Temple University’s sustainability week started off with the Food Justice Fair on Monday as student and community organizations gathered to share their locally-grown produce with students and anyone passing by.
However, this was more than just a pop-up farmers market. The fair brought forth a theme of awareness about food insecurity among college students. Students who have a difficult time balancing living expenses after spending a major portion of their money on food experience this insecurity.

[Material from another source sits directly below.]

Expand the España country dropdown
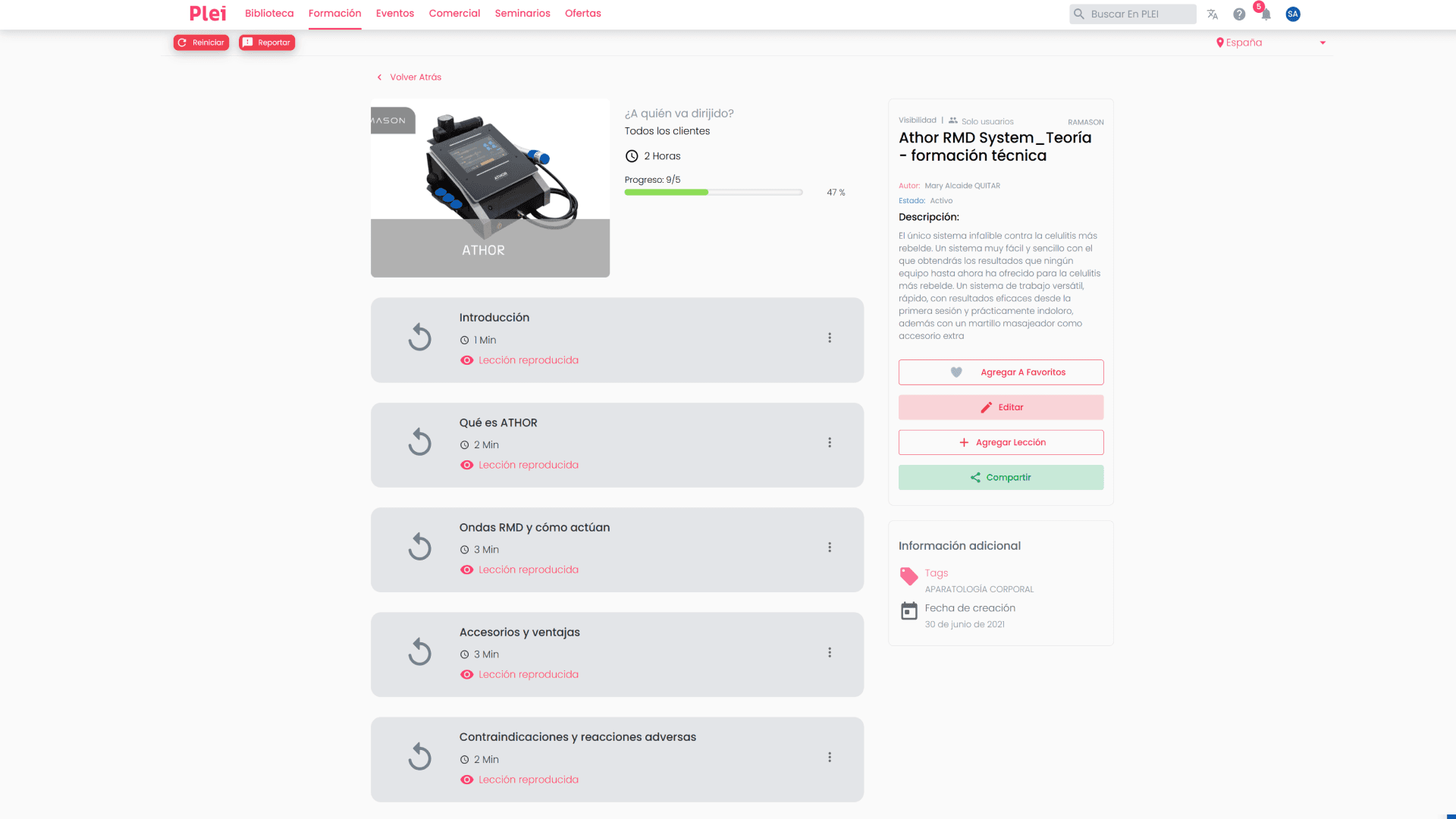Image resolution: width=1456 pixels, height=819 pixels. tap(1323, 42)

Many organizations at the fair agree there is a general loss of connection with our agricultural systems. They feel the commoditization of food though industrial means has created a cultural understanding that the only way to obtain food is to purchase the items at your local store. The organizations like Greens Grow Farm, Temple Community Gardening Club and The Office of Sustainability are among the many in attendance hoping to provide comprehensive solutions to this issue.
“This event is about getting the word out and advocating about the issue. We are exploring the start of a student food pantry at Temple as an aid for student trying to get by and trying to get the degree. You can’t do that if you’re hungry, ” said Lauren Troop of The Office Sustainability.
Nina Taylor of the Temple Community Gardening Club said the club’s locally grown food is free to give away to members of the community and students who come by to work on the garden: “That is what we are here for. We are here to help when you wanna help people. Learn that and empower them to supply themselves with fresh food,” Deirdre Shehly of Greens Grow Farms said.
This common understanding of the struggle for students on a tight budget to pay for food is what brings these organizations together to help give all students the best edibles there is to offer. Given the alternative to purchasing a textbook or lunch for a month, the Food Justice Fair is a reminder that there are more options.